Amazon Is Getting Nervous About a California Warehouse Worker Safety Bill
A warehouse safety bill proposed in the California legislature could force Amazon to be transparent about its productivity quotas — and threaten the aura of invincibility and omnipotence the company uses to intimidate and silence workers.

A conveyor belt system under construction at an Amazon fulfillment center in Sacramento, California, in 2017. (Justin Sullivan / Getty Images)
The basic facts about the particularly poor working conditions at Amazon warehouses are widely known: injury rates that are double the industry average, bodies being worn down in a matter of weeks, and the mental distress that follows from constant surveillance and inhumane productivity rates. Despite growing awareness of the problem, the jobs still suck.

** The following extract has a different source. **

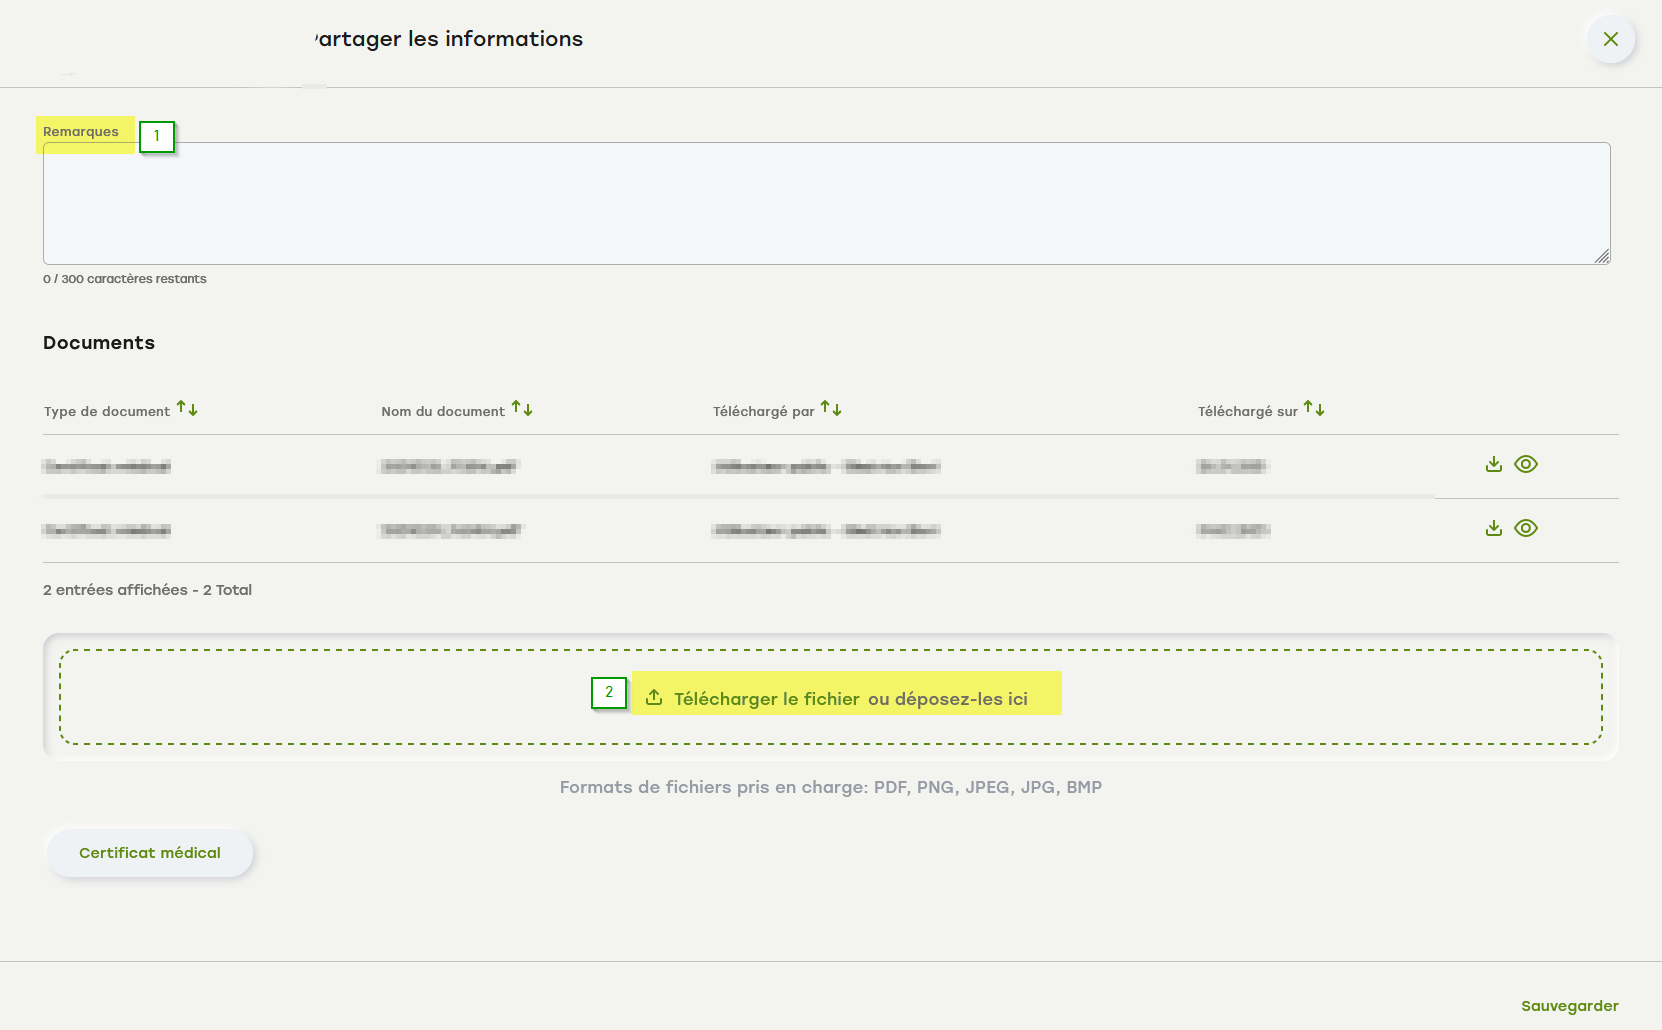Viewport: 1662px width, 1030px height.
Task: Sort by Téléchargé sur column
Action: point(1314,409)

AB 701 in California is one attempt to help change that. The bill has passed the state assembly and is expected to reach the state senate floor next week. It targets algorithmically generated and enforced quotas in warehouses; it is a response, specifically, to Amazon. The company is the country’s second-largest private employer — it now employs nearly 1 million people in the United States, a number that doesn’t include the many delivery drivers who are employed by third-party contractors — and such domination is the rule in California, too. The state’s Inland Empire region is home to the country’s largest warehouse cluster, and Amazon employs some forty thousand people there.
AB 701 is the first bill in the United States that would require warehouses to disclose productivity quotas, the “rate” Amazon workers describe as governing their every move while on the job — Amazon is currently very reluctant to discuss specifics about its rates. Under AB 701, employers would need to provide these quotas in writing to workers, “including the quantified number of tasks to be performed, or materials to be produced or handled, within the defined time period, and any potential adverse employment action that could result from failure to meet the quota.”